▶ [SOURCE EXTRACT]:
Category Archives: Binary Search Tree

Minimum Distance Between BST Nodes (Leetcode)

This is a fun-enough question, I guess. I feel like I’ve seen a few questions with BSTs where the answer involves the idea that in-order traversal presents their content as a sorted list. Or should… Oh yeah, this would much-improve my answer for this older question.

Interlude: Yield Statements

I guess sometimes they’re called coroutines? Fun excuse to use those in Python. For our purposes they’re a “better” (?) way of collapsing the BST we have into a sorted list. The magic of that isn’t the coroutines of course, it’s that in-order traversal of a BST presents the contents as a sorted list. The yield statement just makes it nice, we don’t have to allocate a whole intermediate list.

Solution

class Solution(object):
    def inOrderYield(self, root):
        if root is None:
            return
        for x in self.inOrderYield(root.left):
            yield x
        yield root.val
        for y in self.inOrderYield(root.right):
            yield y
    def minDiffInBST(self, root):
        minDiff = None
        prev = None
        for v in self.inOrderYield(root):
            if prev is None:
                prev = v
                continue
            if minDiff is None:
                minDiff = v - prev
                prev = v
                continue
            minDiff = min(minDiff, v - prev)

▶ [Text and item location listing]:
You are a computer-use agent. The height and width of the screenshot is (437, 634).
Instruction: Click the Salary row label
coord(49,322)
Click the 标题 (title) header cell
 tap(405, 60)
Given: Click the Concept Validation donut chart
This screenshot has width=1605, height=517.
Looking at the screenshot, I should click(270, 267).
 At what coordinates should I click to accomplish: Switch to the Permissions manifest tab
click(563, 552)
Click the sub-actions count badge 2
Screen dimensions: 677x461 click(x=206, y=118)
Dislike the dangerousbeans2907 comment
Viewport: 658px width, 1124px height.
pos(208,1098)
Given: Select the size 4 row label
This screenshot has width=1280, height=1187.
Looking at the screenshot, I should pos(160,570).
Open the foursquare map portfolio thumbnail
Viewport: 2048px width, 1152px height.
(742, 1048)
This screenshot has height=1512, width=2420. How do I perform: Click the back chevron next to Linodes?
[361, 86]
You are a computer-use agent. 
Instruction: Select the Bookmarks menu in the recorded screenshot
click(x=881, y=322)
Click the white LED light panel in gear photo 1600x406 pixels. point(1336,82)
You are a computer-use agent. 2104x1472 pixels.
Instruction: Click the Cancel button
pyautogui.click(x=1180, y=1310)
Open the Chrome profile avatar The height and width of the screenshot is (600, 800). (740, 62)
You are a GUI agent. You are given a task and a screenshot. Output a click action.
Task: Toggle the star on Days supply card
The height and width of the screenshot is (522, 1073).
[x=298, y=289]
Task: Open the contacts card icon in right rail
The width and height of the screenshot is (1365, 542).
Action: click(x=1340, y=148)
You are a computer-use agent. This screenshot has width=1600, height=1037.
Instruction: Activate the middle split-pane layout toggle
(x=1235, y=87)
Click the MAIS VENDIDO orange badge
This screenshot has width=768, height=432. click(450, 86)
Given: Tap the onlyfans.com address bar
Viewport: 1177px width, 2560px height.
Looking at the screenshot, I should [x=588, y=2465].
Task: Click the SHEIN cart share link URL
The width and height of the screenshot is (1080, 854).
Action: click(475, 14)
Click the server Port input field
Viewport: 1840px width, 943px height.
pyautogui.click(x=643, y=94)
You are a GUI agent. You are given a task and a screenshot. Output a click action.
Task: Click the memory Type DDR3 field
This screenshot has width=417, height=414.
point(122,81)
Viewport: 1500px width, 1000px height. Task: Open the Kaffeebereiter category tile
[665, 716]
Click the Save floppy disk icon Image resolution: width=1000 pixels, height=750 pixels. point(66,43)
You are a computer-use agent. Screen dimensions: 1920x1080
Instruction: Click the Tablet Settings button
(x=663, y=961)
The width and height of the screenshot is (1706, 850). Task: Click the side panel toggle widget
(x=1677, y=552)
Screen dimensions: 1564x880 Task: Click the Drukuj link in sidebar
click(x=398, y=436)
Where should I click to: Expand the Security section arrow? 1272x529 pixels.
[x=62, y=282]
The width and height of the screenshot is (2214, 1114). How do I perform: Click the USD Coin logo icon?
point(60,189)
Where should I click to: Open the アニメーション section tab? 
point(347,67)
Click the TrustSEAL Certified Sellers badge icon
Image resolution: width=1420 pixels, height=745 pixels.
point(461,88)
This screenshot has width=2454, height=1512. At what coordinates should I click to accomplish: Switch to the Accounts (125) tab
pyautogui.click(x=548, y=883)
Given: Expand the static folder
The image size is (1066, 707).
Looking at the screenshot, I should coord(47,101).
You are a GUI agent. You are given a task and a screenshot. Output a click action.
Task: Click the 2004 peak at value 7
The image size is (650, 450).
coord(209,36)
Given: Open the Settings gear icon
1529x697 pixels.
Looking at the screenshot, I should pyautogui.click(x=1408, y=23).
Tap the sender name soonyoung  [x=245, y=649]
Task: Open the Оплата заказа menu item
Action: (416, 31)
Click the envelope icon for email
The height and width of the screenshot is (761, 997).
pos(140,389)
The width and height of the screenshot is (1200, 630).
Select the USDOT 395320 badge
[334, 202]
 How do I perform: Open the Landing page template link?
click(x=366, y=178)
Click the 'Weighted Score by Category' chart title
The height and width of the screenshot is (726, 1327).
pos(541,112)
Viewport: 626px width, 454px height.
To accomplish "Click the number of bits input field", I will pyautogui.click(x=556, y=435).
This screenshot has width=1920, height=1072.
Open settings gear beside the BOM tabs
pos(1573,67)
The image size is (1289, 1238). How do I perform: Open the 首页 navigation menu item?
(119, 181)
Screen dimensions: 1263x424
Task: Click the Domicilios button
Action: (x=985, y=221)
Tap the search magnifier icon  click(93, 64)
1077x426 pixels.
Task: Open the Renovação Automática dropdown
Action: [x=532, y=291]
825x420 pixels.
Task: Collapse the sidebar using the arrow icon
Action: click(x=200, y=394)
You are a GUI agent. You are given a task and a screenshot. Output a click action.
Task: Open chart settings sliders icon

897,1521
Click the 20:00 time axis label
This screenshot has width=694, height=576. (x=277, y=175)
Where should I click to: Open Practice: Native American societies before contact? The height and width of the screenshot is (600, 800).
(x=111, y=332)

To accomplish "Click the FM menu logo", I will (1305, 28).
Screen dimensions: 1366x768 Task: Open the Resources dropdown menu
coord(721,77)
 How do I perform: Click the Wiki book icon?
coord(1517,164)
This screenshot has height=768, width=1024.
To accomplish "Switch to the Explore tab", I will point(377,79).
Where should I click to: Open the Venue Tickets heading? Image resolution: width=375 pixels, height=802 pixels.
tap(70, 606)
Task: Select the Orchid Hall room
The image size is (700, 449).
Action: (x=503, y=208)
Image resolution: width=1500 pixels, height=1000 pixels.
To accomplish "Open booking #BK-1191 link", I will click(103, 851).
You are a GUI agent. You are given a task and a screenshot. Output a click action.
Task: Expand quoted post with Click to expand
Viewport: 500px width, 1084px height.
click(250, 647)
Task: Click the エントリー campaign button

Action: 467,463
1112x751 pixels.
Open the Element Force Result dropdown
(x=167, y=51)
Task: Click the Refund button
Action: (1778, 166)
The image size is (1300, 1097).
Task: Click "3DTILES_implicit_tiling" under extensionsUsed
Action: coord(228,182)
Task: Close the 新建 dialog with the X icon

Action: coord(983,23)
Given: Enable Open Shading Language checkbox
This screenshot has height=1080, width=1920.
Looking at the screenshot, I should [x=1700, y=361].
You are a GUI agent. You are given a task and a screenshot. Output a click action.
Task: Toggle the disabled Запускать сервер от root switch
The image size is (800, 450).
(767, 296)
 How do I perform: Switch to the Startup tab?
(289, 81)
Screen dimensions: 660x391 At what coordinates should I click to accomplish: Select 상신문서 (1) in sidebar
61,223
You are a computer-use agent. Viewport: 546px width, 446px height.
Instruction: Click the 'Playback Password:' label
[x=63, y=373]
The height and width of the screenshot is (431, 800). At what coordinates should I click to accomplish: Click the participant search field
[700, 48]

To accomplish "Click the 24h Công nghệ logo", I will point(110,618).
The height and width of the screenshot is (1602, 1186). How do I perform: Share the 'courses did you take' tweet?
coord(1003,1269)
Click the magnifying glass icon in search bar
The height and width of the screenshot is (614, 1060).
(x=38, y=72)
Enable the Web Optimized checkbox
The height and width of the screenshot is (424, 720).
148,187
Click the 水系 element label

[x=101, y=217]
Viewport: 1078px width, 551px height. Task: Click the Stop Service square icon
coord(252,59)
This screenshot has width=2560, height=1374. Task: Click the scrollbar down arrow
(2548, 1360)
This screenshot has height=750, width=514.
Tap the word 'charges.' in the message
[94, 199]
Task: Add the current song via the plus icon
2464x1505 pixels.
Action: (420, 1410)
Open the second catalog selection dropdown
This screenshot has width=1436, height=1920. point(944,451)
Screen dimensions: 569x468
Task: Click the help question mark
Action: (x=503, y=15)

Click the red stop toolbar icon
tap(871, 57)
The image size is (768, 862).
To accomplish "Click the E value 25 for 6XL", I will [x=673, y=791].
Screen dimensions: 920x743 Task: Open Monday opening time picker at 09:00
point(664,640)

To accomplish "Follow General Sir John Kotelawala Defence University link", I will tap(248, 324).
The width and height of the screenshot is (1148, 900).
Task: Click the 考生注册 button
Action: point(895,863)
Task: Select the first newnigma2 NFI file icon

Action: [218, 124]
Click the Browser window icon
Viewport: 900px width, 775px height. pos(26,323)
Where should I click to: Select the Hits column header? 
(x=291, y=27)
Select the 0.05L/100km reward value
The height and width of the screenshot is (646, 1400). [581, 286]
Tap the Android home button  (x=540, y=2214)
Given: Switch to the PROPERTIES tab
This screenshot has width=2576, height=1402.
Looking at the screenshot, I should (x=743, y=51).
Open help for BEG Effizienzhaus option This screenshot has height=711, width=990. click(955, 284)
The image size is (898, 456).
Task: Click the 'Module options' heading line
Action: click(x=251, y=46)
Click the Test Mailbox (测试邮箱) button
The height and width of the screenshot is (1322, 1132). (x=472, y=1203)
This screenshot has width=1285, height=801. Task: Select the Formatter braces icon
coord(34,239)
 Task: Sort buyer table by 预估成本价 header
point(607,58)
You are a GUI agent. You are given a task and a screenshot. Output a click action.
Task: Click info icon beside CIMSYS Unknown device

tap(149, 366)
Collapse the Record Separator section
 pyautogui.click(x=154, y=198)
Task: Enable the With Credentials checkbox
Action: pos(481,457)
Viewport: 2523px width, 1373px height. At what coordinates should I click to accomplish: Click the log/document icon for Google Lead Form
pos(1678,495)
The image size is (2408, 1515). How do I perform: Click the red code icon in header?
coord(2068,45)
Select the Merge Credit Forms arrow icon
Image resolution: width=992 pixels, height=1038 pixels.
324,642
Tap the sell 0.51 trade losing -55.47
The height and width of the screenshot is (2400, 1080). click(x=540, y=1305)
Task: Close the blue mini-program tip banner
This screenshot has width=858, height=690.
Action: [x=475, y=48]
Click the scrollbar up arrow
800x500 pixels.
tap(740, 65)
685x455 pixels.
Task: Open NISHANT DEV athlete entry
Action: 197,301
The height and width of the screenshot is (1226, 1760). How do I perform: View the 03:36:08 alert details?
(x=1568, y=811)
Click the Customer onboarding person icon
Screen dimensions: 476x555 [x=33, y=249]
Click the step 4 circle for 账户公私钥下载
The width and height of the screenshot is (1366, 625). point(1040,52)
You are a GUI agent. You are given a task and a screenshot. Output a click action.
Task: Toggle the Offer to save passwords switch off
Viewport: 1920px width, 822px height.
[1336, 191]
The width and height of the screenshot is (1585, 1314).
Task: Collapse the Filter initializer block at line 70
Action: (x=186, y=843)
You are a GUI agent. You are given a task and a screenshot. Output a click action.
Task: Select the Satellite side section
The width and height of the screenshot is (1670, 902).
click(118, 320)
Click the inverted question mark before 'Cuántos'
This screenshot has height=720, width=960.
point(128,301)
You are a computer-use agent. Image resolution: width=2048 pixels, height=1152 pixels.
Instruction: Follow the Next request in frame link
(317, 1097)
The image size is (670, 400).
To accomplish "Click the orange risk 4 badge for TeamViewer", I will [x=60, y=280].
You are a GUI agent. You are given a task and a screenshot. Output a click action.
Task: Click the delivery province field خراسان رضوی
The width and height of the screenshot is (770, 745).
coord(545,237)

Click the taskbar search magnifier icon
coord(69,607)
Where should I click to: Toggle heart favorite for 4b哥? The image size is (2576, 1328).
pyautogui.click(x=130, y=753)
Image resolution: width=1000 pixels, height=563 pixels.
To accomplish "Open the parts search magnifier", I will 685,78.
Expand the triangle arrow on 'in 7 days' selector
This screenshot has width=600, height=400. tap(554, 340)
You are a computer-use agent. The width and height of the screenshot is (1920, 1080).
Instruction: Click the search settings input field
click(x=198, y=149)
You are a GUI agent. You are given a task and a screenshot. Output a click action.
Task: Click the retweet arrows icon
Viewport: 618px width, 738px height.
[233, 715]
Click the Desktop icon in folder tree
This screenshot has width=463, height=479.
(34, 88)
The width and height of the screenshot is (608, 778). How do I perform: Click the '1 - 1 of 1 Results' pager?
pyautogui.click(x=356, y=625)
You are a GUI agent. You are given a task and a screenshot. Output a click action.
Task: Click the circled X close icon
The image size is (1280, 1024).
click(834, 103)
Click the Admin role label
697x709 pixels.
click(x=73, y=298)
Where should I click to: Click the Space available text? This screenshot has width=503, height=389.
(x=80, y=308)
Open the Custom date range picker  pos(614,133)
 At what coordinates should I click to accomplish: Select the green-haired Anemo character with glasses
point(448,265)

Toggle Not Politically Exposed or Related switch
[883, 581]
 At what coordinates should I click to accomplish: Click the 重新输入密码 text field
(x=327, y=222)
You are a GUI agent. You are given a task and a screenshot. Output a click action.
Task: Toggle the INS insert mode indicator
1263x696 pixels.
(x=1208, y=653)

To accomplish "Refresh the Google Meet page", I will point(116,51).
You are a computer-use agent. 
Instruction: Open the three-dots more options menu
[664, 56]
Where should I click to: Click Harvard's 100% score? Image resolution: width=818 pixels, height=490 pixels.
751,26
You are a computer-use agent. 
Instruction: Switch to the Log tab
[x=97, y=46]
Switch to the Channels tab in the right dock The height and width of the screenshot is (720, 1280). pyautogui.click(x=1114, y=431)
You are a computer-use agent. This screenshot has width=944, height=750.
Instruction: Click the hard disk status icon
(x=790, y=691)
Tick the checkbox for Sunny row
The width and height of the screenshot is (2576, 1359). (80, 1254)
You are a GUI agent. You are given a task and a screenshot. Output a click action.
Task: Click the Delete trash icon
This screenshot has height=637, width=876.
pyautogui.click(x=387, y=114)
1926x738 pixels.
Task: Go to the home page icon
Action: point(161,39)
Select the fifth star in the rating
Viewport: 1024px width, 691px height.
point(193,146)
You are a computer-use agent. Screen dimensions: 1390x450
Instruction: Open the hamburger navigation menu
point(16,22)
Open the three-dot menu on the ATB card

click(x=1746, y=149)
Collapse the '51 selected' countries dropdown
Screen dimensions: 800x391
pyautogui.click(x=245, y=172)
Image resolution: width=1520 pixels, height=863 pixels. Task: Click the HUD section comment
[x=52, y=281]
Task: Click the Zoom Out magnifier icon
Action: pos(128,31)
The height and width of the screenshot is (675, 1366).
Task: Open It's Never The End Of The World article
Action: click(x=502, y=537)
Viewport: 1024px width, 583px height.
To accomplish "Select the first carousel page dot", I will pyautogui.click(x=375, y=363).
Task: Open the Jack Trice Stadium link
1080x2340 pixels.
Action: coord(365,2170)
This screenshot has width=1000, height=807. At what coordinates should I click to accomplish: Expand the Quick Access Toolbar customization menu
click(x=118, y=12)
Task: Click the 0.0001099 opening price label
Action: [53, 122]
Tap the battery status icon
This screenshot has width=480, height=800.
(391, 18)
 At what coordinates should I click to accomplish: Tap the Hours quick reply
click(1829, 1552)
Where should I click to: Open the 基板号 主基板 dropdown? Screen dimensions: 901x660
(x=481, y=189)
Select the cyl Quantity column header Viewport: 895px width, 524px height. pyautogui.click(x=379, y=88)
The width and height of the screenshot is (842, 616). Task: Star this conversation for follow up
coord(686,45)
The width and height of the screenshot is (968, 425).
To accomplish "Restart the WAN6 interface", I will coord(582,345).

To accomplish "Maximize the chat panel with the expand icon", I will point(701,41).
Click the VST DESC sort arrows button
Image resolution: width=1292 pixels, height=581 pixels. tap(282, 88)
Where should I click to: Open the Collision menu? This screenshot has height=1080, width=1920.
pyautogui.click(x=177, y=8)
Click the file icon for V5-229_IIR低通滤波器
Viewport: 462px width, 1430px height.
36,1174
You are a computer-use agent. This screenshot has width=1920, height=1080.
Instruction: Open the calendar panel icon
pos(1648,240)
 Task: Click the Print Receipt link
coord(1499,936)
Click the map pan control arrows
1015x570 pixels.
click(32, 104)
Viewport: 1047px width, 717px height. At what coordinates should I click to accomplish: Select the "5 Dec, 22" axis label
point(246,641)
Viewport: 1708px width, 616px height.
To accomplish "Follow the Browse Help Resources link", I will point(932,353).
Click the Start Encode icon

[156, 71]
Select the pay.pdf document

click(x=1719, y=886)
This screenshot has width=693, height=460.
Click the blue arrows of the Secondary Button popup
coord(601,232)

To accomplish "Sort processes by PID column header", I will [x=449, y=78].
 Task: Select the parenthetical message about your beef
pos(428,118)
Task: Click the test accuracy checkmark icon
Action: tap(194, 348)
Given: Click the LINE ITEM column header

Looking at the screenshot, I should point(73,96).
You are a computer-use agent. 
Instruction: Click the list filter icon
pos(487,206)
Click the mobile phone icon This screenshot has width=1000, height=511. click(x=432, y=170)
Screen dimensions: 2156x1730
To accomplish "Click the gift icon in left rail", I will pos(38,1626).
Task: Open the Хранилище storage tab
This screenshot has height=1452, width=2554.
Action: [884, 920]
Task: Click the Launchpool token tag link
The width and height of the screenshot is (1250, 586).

▶ [WRITTEN TASKS]:
• a. List the loop variables named in the for statements of the code in the BST post above.
• b. According to the BST post, what does in-order traversal of a BST present its contents as?
• c. Reproduce the BST post starting with "Interlude: Yield Statements" and going on through "whole intermediate list.", substituting "generators" for "coroutines".

▶ [ANSWERS TO THE PROBLEMS]:
• a. x, y, v

• b. It presents the contents as a sorted list.

• c.
Interlude: Yield Statements

I guess sometimes they’re called generators? Fun excuse to use those in Python. For our purposes they’re a “better” (?) way of collapsing the BST we have into a sorted list. The magic of that isn’t the generators of course, it’s that in-order traversal of a BST presents the contents as a sorted list. The yield statement just makes it nice, we don’t have to allocate a whole intermediate list.